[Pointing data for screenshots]
* Begin *
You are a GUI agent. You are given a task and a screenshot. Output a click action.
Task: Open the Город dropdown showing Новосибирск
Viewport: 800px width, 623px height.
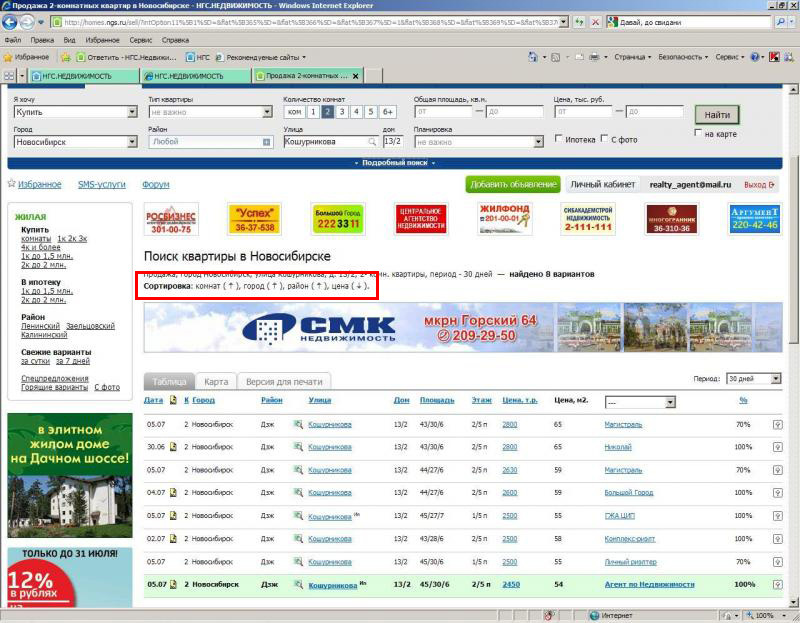tap(75, 142)
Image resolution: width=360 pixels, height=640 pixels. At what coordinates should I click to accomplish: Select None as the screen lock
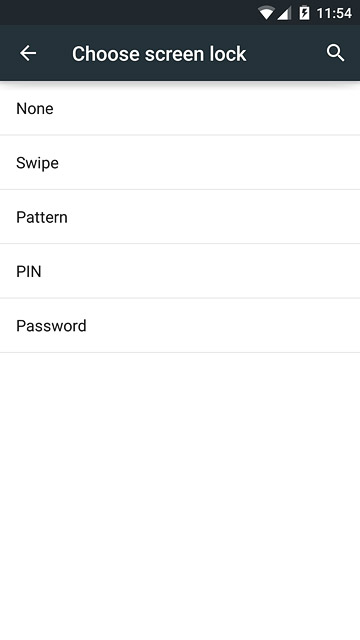tap(180, 109)
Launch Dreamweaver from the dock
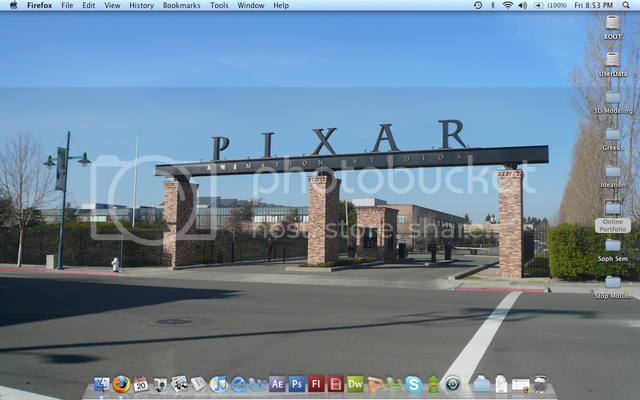Screen dimensions: 640x400 355,384
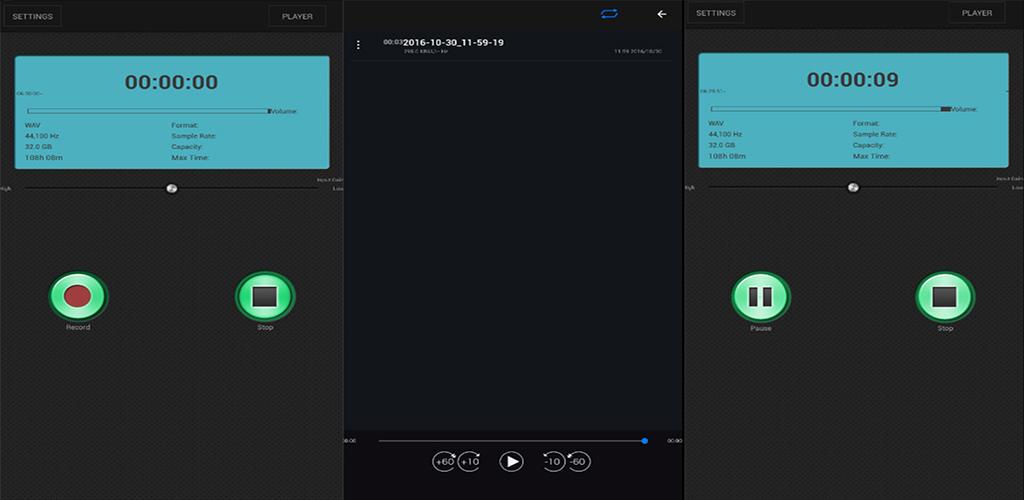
* End *
Locate each line in the material that contains the string "width", matching case exactly, and copy those lines in full.

Viewport: 800px width, 623px height.
Image resolution: width=360 pixels, height=640 pixels. At what coordinates should I click to accomplish: Select None as the screen lock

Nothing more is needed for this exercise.